> [BRIEF]
Go through the entries below and work out how many lines include "pixels"; give only that number.

> [SUPPLIED INFORMATION]
• • •
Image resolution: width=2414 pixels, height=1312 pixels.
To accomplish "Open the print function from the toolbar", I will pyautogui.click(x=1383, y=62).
• • •
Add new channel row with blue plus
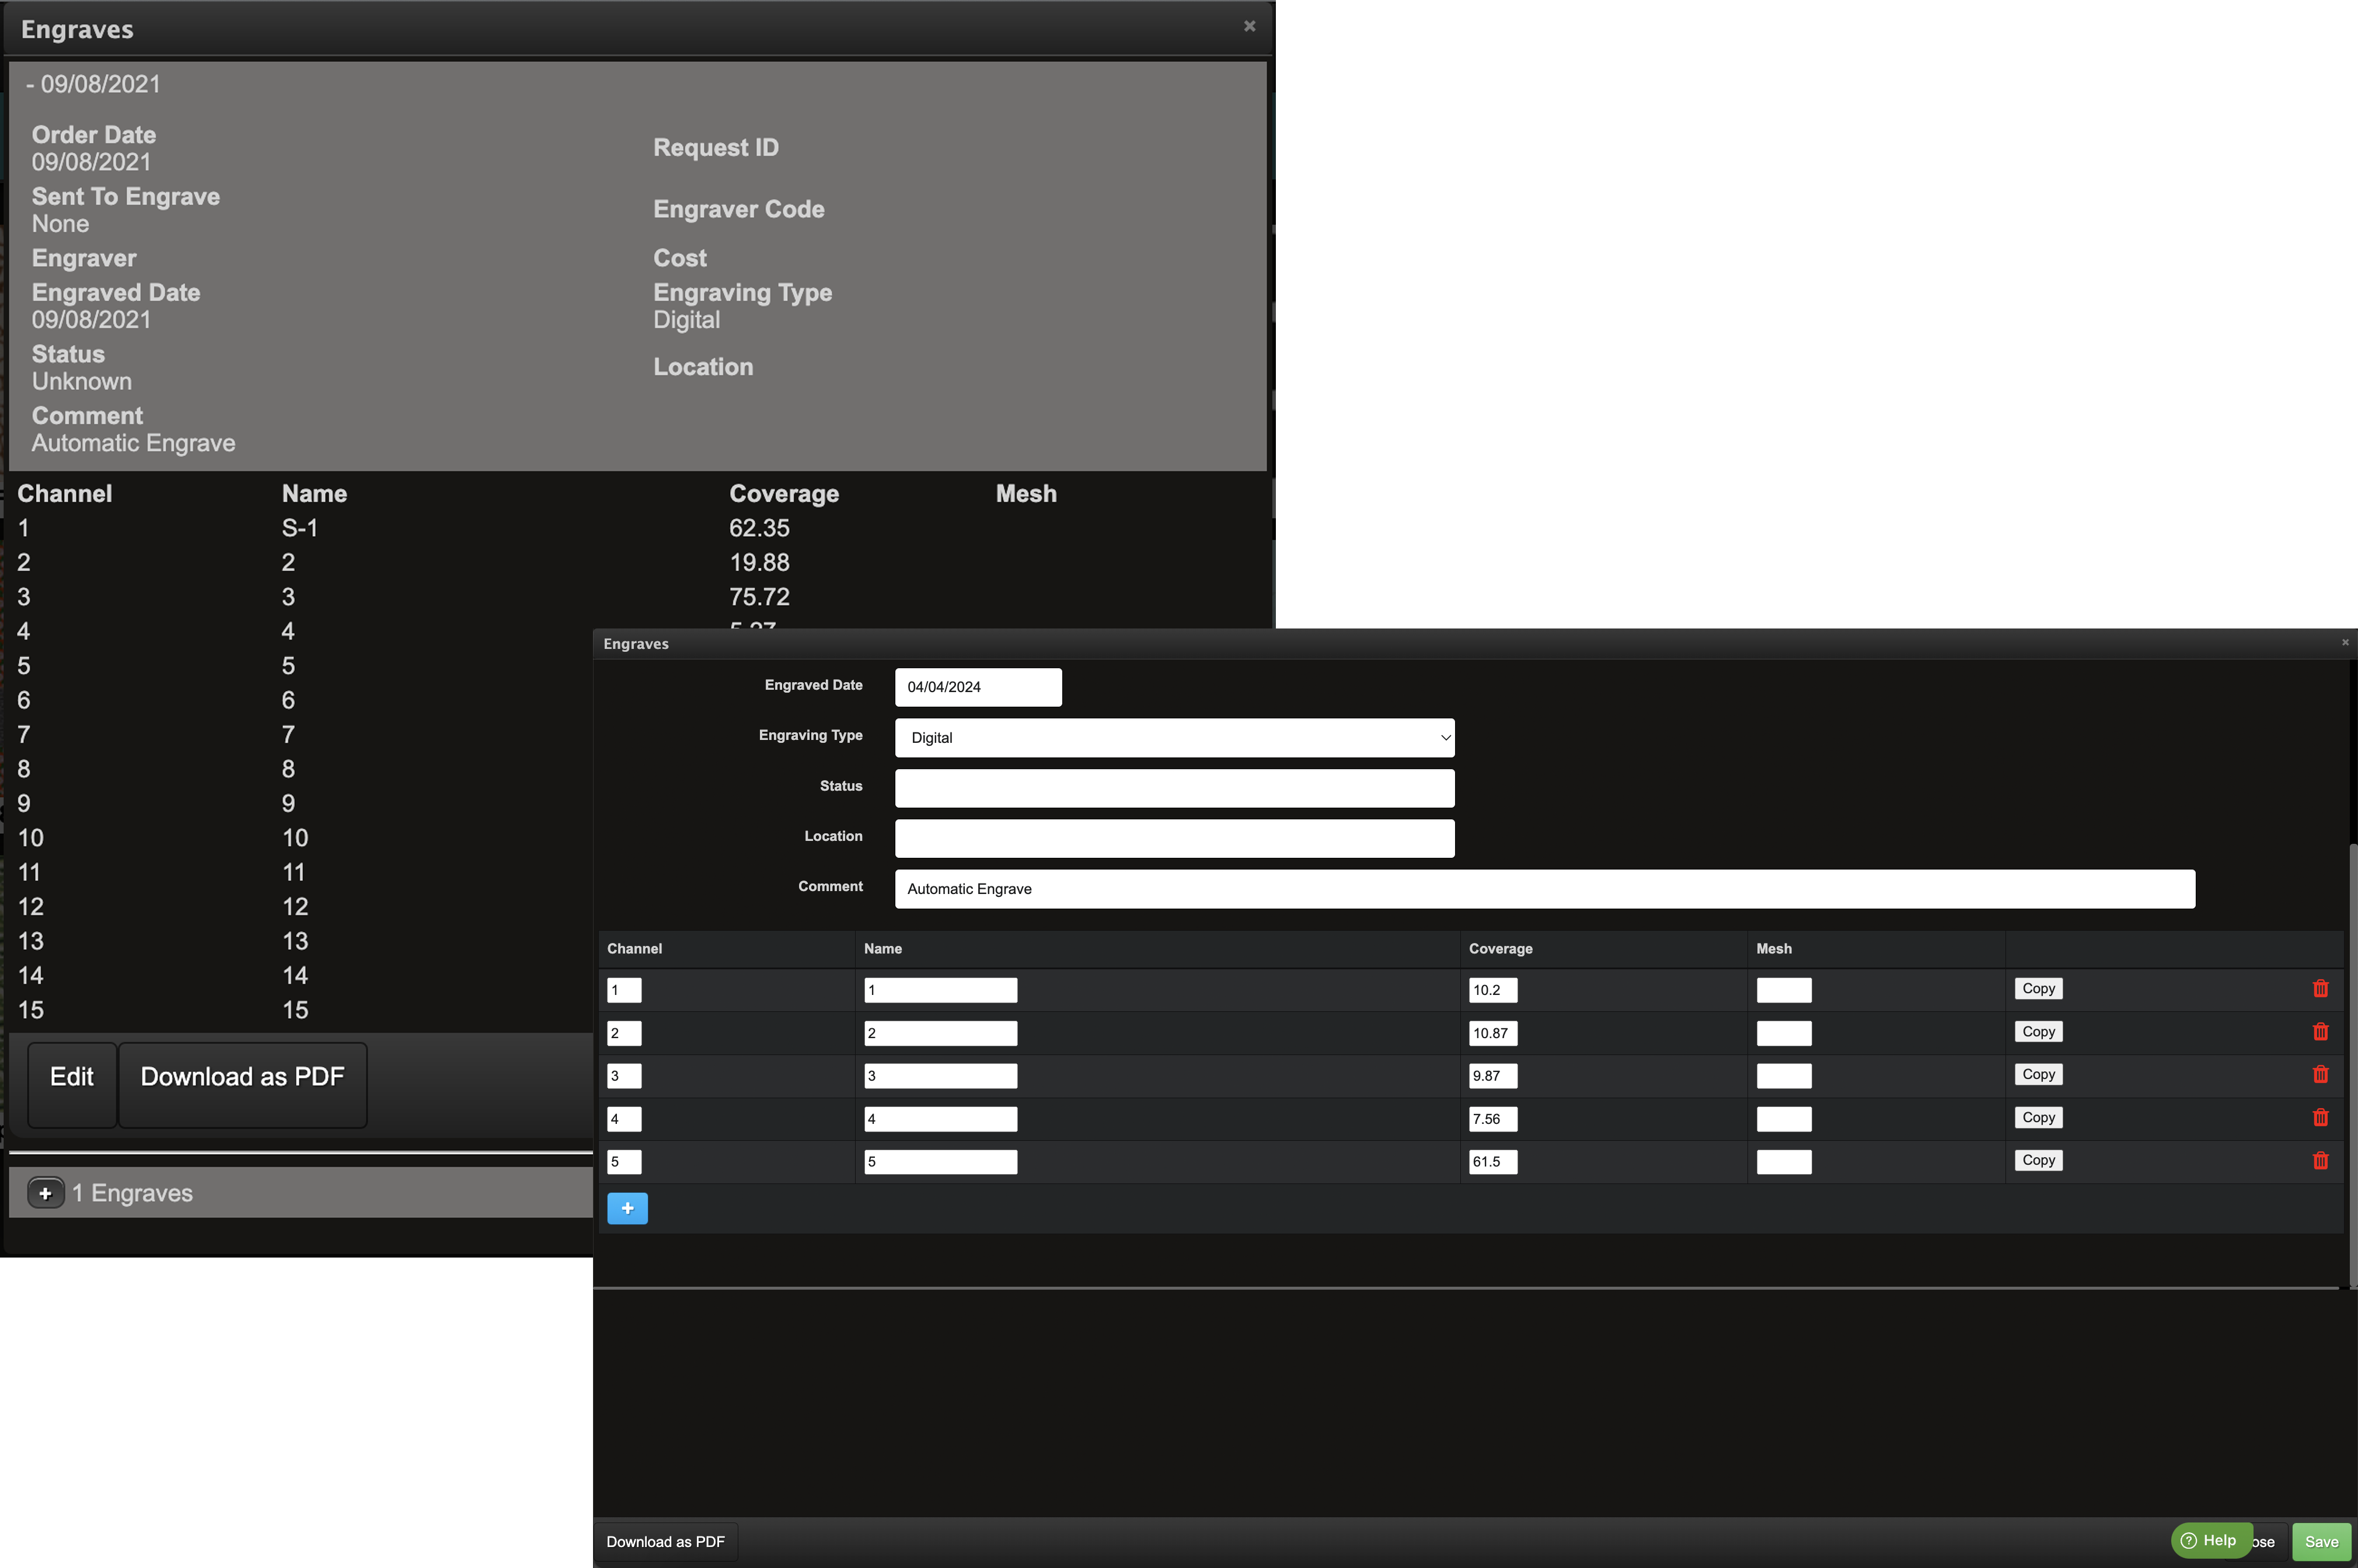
• • •
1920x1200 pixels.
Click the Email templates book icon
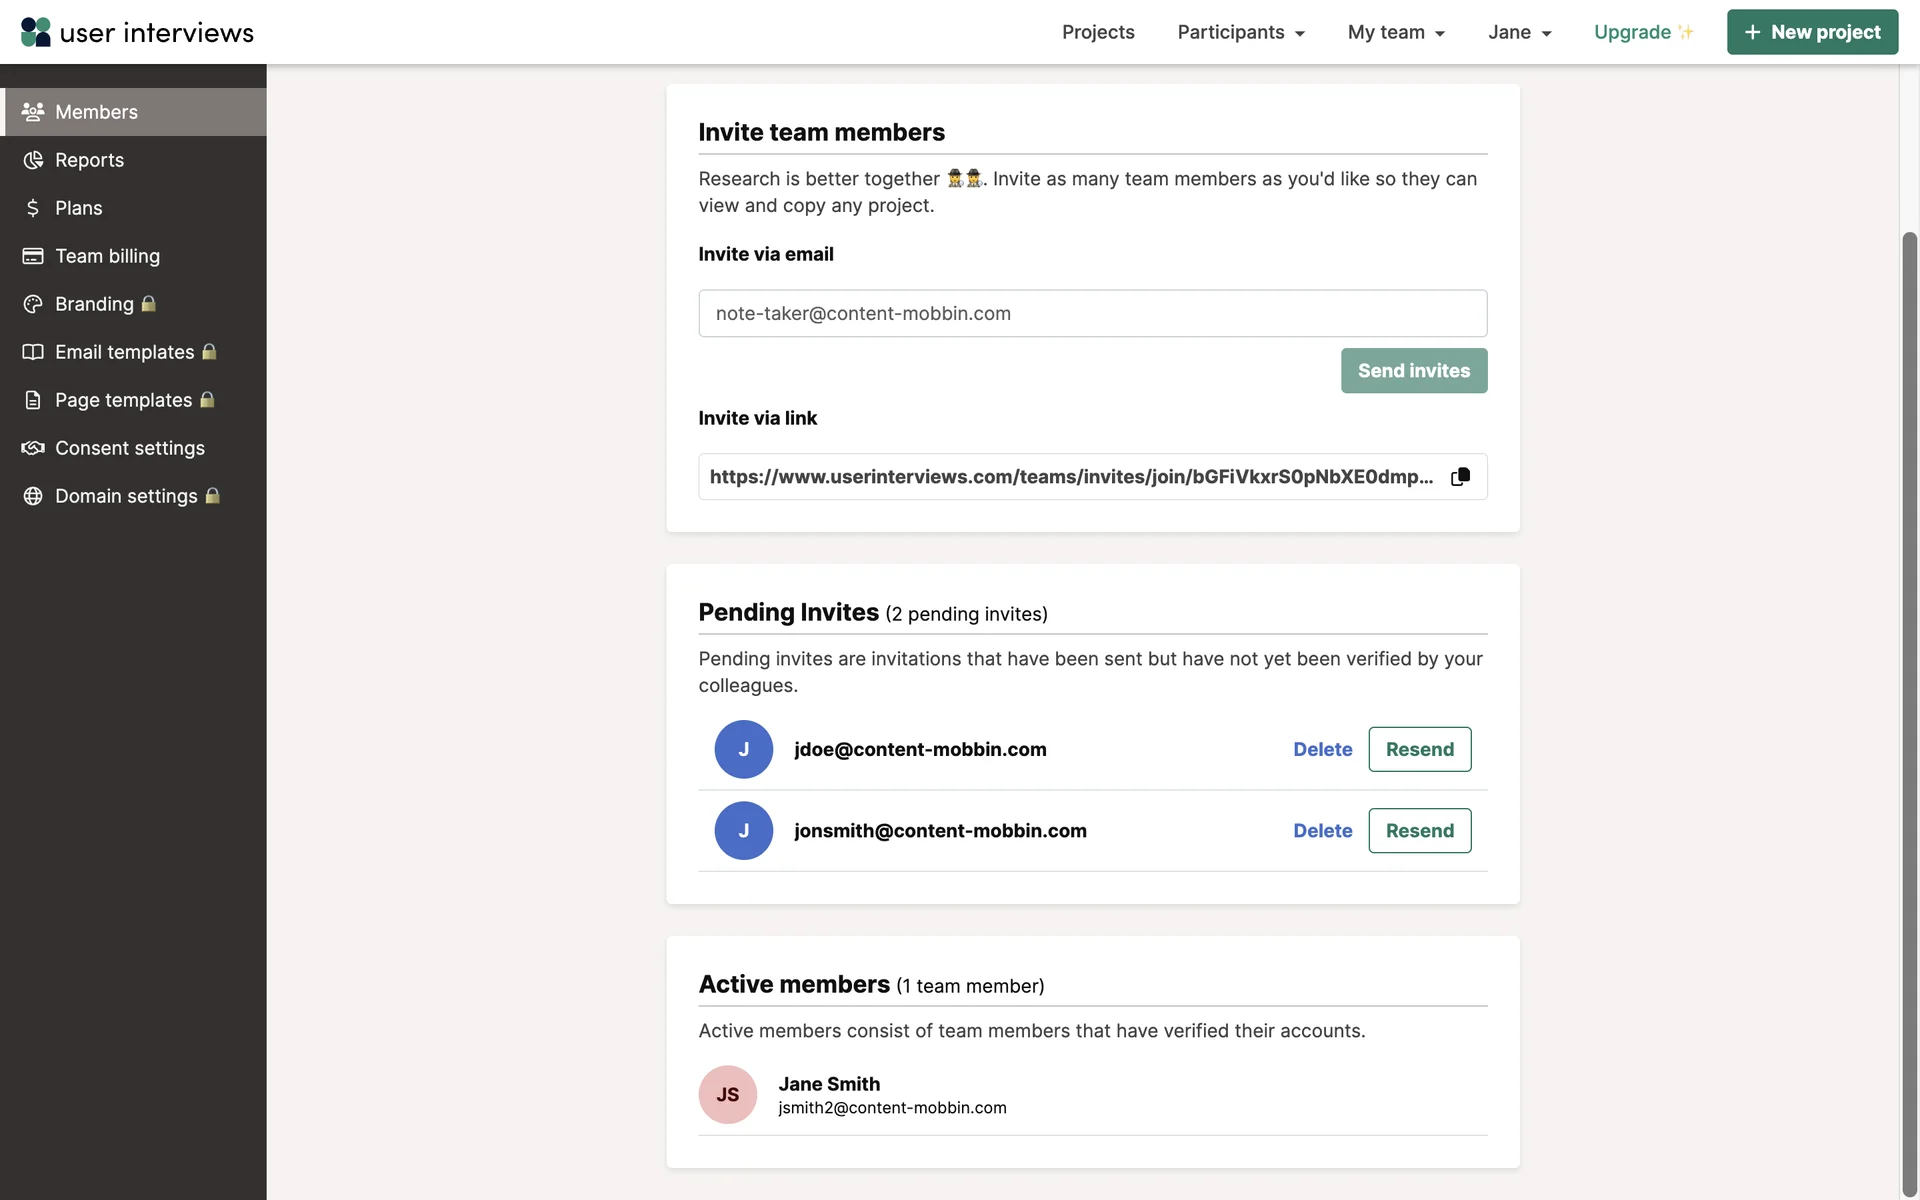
• • •
> [TASK RESULT]
2